Consigna:
Reescribe el pasaje sobre las virtudes atribuidas a Dios entre "Estas seis virtudes" y "dan en Dios?", ambos incluidos, y sustituye "perfección divina" por "perfección suprema".

Selección:
------------
140. ––Las virtudes, fuerzas o potencias, tienen por materia no sólo las pasiones, sino también todas las operaciones, porque las virtudes pueden estar en todas las facultades o potencias. Sostiene Santo Tomás que: «Hay, además, algunas virtudes que dirigen la vida activa del hombre, las cuales versan, no sobre las pasiones, sino sobre las acciones, como la verdad, la justicia, la generosidad, la magnificencia, la prudencia y el arte».

Estas seis virtudes se pueden atribuir a Dios, porque: «como la virtud se específica por el objeto o la materia, y las acciones que son materias u objetos de estas virtudes no se oponen a la perfección divina, tampoco tales virtudes, en razón de su propia especie, tienen algo por lo que se las excluya de la perfección divina».

La verdad, la justicia, la generosidad, la magnanimidad o magnificencia, la prudencia y el arte o manera de hacerse algo, deben atribuirse a Dios, porque: «estas virtudes son ciertas perfecciones de la voluntad y del entendimiento, puesto que son principios de operación sin pasión. Pero en Dios están el entendimiento y la voluntad, que no carecen de ninguna perfección. Luego ellas no pueden faltar en Dios». ¿Cómo se demuestra que cada un de estas virtudes se dan en Dios?

––La veracidad es la virtud por la que se dice la verdad con la finalidad de manifestar lo que se piensa[3]. Es propia de Dios, por la siguiente razón: «Todo lo que recibe de Dios el ser es preciso que lleve su semejanza, en cuanto es, y es bueno, y tiene su razón propia en el entendimiento divino, según se probó ya (cc. 40, 54). Pero pertenece a la virtud de la veracidad, como dice Aristóteles en su Ética (II, c. 13), el mostrarse uno en sus hechos y dichos tal cual es. Luego en Dios está la virtud de la veracidad. De aquí que se diga en la carta a los Romanos: “Dios es veraz” (Rom 3, 4); y en el libro de los Salmos: “Todos tus caminos son verdad”»[4].

La virtud de la justicia, «el hábito según el cual uno, con constante y perpetua voluntad, da a cada uno su derecho»[5], se encuentra también en Dios. Argumenta el Aquinate: «Se ha probado ya que el hecho de querer Dios algo quiere lo que para ello se precisa. Pero lo que precisa para la perfección de algo, le es debido. Por tanto, en Dios está la justicia, a la que pertenece distribuir a cada uno lo suyo. De donde se dice en el Salmo: “Justo es el Señor, y ha amado la justicia” (Sal 10, 8)»[6].

Dios es la «máxima generosidad (maxime liberalis[7]. Explica Santo Tomás en este artículo de la Suma contra gentiles: «Como quedó patentizado (c. 81) el fin último por el que Dios quiere todas las cosas, en modo alguno depende de lo que se ordena al fin, ni cuanto al ser ni cuanto a perfección alguna. Dios no quiere comunicar su bondad a alguien para el que le venga de aquí algún aumento, sino que el comunicarse le conviene como a fuente de bondad».
------------
Datos extraídos:

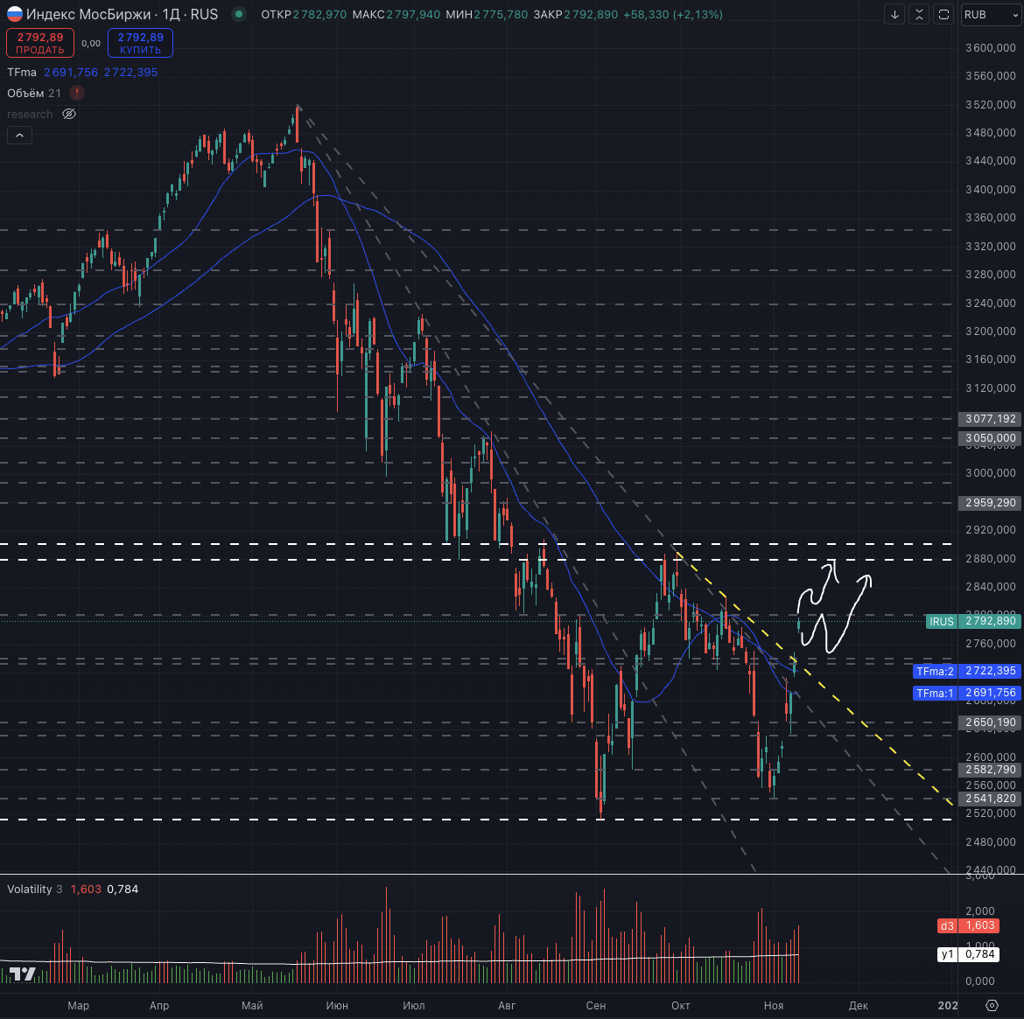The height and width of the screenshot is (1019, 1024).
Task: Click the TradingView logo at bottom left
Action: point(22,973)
------------
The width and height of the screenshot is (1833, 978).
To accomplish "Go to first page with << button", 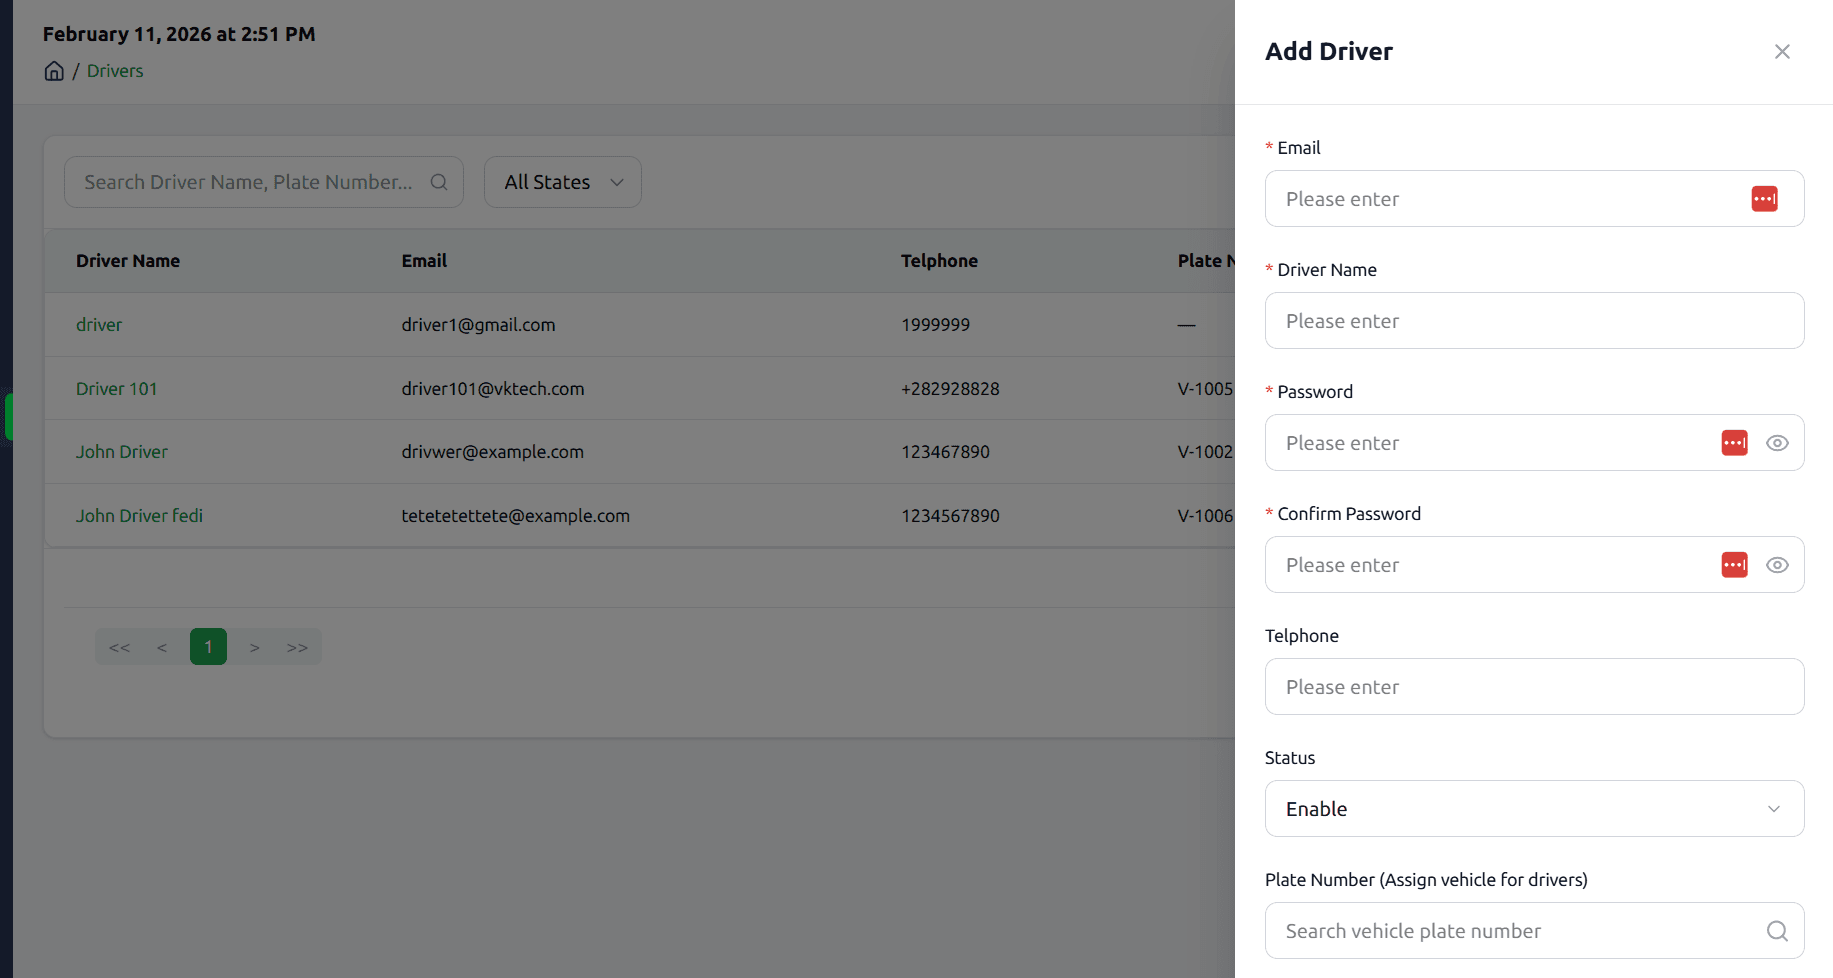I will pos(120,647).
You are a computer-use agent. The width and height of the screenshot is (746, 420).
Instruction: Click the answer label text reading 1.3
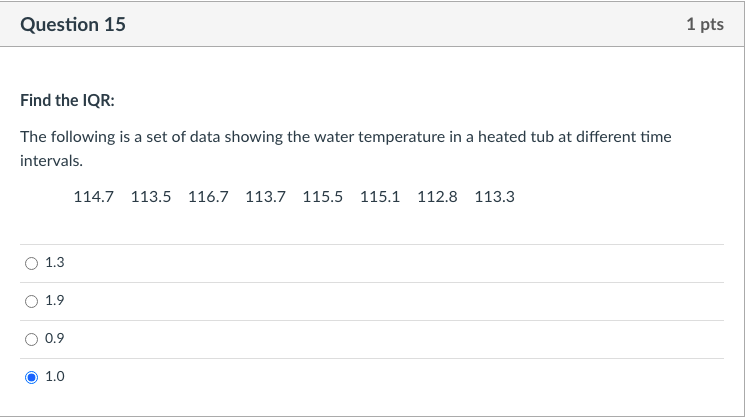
------------
Respuesta:
Estas seis virtudes se pueden atribuir a Dios, porque: «como la virtud se específica por el objeto o la materia, y las acciones que son materias u objetos de estas virtudes no se oponen a la perfección suprema, tampoco tales virtudes, en razón de su propia especie, tienen algo por lo que se las excluya de la perfección suprema».

La verdad, la justicia, la generosidad, la magnanimidad o magnificencia, la prudencia y el arte o manera de hacerse algo, deben atribuirse a Dios, porque: «estas virtudes son ciertas perfecciones de la voluntad y del entendimiento, puesto que son principios de operación sin pasión. Pero en Dios están el entendimiento y la voluntad, que no carecen de ninguna perfección. Luego ellas no pueden faltar en Dios». ¿Cómo se demuestra que cada un de estas virtudes se dan en Dios?